Loyalty programs enable firms to use the data gathered from shoppers to build programs that are specific to a given household. Marketing without this data is based on the assumption that groups of customers who live in the same ZIP code area are identical - though common sense would indicate that no two are exactly the same, and have different needs and shopping habits, there is no way to accurately or effectively differentiate.

Developing a loyalty program "is one of the most complex and difficult projects" for a firm to undertake. It generally beings by offering discounts to get shoppers to adopt and use a card, and over time gathers data about the shoppers to refine the offers made to individual participants. The basic tactic is to promote items that a household is likely to purchase frequently, and to promote other products for which the targeted product has affinity. Eventually, this enables you to broaden the types of products that you can successfully market to a given household, convincing them to purchase from you items they might be habituated to obtaining from other sources.

This process takes a great deal of effort and a great deal of time - but it should not be rushed.
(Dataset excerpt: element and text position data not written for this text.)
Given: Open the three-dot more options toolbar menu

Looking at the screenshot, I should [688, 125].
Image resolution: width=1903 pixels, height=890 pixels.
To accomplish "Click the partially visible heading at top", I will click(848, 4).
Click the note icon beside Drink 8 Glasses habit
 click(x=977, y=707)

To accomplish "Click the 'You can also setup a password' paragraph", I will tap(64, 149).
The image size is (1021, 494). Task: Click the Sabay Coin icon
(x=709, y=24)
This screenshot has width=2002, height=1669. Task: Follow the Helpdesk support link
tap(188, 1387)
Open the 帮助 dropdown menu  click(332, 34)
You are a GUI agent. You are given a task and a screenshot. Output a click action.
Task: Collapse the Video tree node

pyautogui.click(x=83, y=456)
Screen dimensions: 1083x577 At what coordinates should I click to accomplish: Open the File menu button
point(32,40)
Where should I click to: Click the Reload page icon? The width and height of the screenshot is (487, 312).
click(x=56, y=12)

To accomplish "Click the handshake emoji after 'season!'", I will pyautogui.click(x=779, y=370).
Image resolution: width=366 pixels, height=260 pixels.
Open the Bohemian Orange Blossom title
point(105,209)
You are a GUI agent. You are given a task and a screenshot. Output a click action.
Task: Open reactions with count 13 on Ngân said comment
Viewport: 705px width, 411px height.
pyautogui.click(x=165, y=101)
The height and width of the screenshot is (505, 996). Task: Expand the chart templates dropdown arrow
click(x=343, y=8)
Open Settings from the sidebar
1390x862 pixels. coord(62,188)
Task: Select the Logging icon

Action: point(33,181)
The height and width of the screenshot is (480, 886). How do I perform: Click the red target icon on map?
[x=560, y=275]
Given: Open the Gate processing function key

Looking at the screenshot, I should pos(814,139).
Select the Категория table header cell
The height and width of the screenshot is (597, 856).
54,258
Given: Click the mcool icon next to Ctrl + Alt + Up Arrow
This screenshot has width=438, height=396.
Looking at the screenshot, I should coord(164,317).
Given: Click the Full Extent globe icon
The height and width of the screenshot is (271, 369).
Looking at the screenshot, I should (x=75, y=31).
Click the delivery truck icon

Prematurely or inaccurately targeting customers through a loyalty program undermines the value and credibility of the program itself. The author suggests it may take a few years to aggregate data and another few years to produce measurable results. Ramp up too quickly, and you may never see the upside potential.

The author mentions different approaches to loyalty programs:

Also consider that loyalty programs are in broader use. Not only do retailers use loyalty programs, but many credit card companies use them as well, and some manufacturers are experimenting with loyalty programs.

The author provides a list of random topics for loyalty programs:

Types of Loyalty

The author returns to the pareto principle, but does not cite a specific source of his figures, only that it was "determined years ago" that ...

Sales can also be seen as a way to reward good customers and maintain their loyalty. This is where card programs provide the retailer the ability to do so, without making the same deals available to cherry pickers. A deal can be structured or promoted so as to reward only your best customers and be unavailable to the rest.

Retailers seek to foster what the author terms "relationship loyalty," which leads a customer to purchase from them for reasons other than price sensitivity. This often fails, and marketing efforts (advertising and loyalty programs) merely create "deal loyalty," which is strictly driven by price.

A "deal" is defined as any price below the retailer's everyday price for an item - whether it is a sales event, coupon, or other tactic that creates them. The desire of the retailer is to use a deal as an entree to a relationship - to attract new customers or get existing ones to buy something unusual in hope that they will continue to purchase even after the deal has ended.

The author has used the term "cherry pickers" to describe customers who are interested only in deals, purchase only items that are discounted, and do not purchase other items or visit the retailer regularly. The "deal loyal" customer is a habitual cherry picker who damages the store's revenue - sales figures are increased, but profit-per-customer decreases overall due to their influence.

That's not to say that a cherry picker won't become a regular customer, just that this cannot be assumed. Converting such a person into a relationship-loyal customer is a difficult process, and some never will convert.

One tactic the author mentions is offering deals on merchandise needed for an unusual situation. For example, a new parent has never purchased merchandise for a baby - and if you can promote to them at the right time, you can become the merchant they associate to this need, and continue to shop even when they have other children, and when their children grow older.

(EN: "Life event marketing" was in vogue for a time, and it's an interesting concept: there are various incidents in a person's life, such as moving out of their parent's house, graduating from college, moving, changing jobs, getting married, having a child, etc. where their buying patterns are interrupted and they must make a lot of new decisions. This is a very fortuitous time for marketers to capture their patronage. It's gone out of fashion, but it seems to have a great deal of merit - it's just hard to detect and execute upon.)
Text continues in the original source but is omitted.